Что было бы, если бы им пришлось разлучиться? Она не раз задавалась этим вопросом, но никогда не находила ответа. Это были столь же напрасные усилия, как и попытки по игре теней угадать, о чем говорили слуги.
Собственная душа казалась ей непостижимой пустотой, непроницаемой и самодовлеющей, как эта тьма за окном. Даже при мысли о том, что Оттокар может вот-вот умереть, она не испытывала душевной боли… Поликсена знала о его неизлечимом недуге, о том, что жизнь Оттокара висит на волоске… Он сам говорил ей об этом, но она как бы не услышала его, будто Оттокар обращался не к ней, а к какому-то портрету — Поликсена повернулась к стене — да вот к этому самому портрету покойной графини.
Она отвела взгляд от полотна, взяла свечу и двинулась вдоль портретов. Застывший парад мертвецов.
Все они были для нее немы и глухи. «Если бы они сейчас предстали передо мной живыми, это были бы совершенно чужие мне люди; у нас нет ничего общего. Они давно истлели в своих гробах».
Ее взгляд скользнул по белой накрахмаленной постели.
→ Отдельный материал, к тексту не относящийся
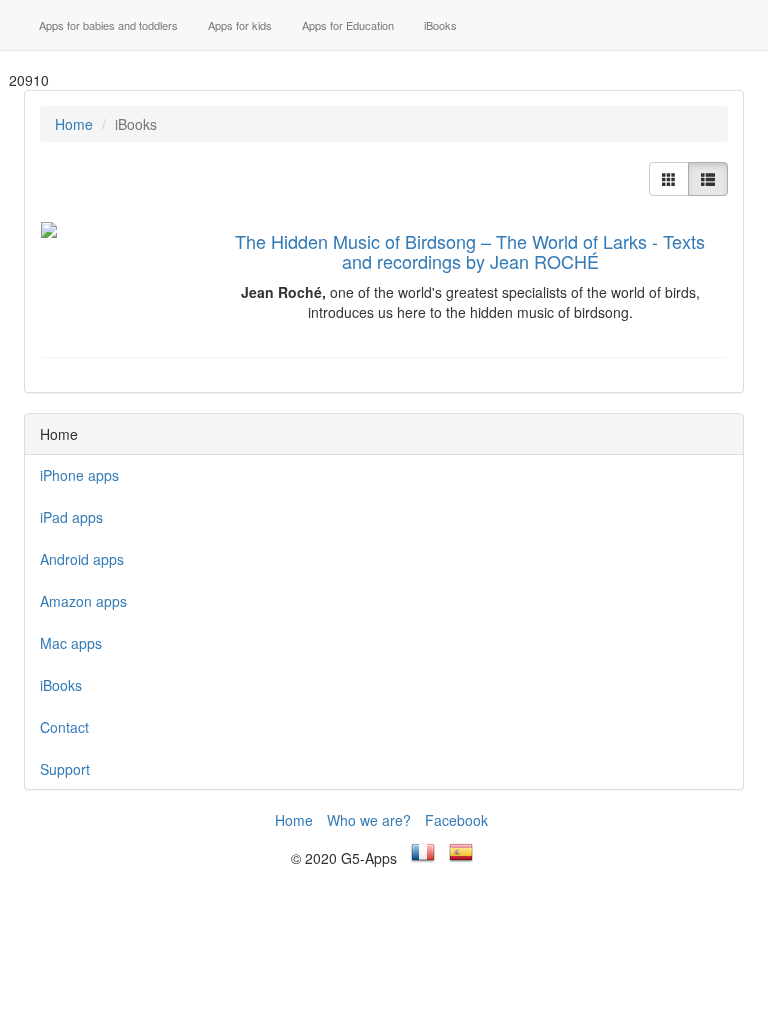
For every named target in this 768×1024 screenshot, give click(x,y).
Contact (64, 727)
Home (74, 124)
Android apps (82, 559)
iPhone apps (79, 475)
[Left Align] (669, 179)
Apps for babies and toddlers (108, 25)
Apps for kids (240, 25)
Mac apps (71, 643)
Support (65, 769)
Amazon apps (83, 601)
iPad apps (71, 517)
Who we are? (369, 820)
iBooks (440, 25)
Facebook (456, 820)
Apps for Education (348, 25)
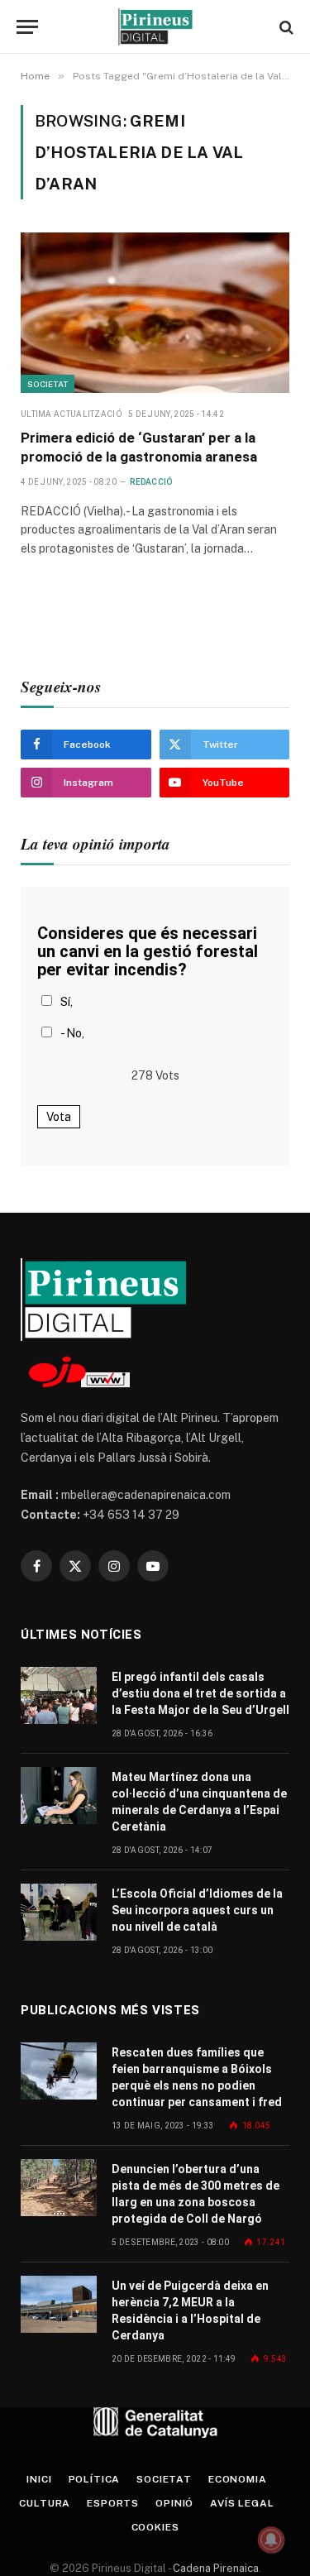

«Лечь и уснуть? — Поликсена похолодела при этой мысли. — Я же могу не проснуться». Вспомнилось неподвижное лицо спящего дяди с бескровными, восковыми веками. «Сон — это страшный провал, может быть, пострашнее смерти».
Ее била дрожь. Еще ни разу в жизни она столь явственно не ощущала вероятности такого жуткого исхода, когда сон без сновидений может перейти в смерть сознания.
На Поликсену напал панический страх. «Господи, чего же я жду?! Прочь! Подальше отсюда, из этого склепа!.. Паж, там, на стене, такой юный и уже труп, ни кровинки в лице!.. Волосы рассыпаны по изголовью гроба, они давно выпали, обнажив гладкий череп с оскалом жуткой улыбки… Истлевшие в гробнице старики и старухи… Не ложиться же рядом с ними!»
Поликсена с облегчением вздохнула, когда внизу хлопнула дверь и по гравию зашуршали чьи-то шаги. Услышав приглушенные голоса слуг, которые прощались друг с другом, она задула свечу и тихо открыла окно.
Русский кучер остановился у решетки ворот и начал, не торопясь, рыться в карманах, видимо, в поисках спичек. Только когда все разошлись, он закурил сигарету.
Очевидно, русский кого-то ждал. Поликсена поняла это по его маневру: когда из дома послышался шум, кучер отступил в тень, а как только все стихло, замаячил вновь, что-то высматривая на улице сквозь прутья решетки.
Наконец к нему присоединился молодой чешский лакей с осовелым взглядом.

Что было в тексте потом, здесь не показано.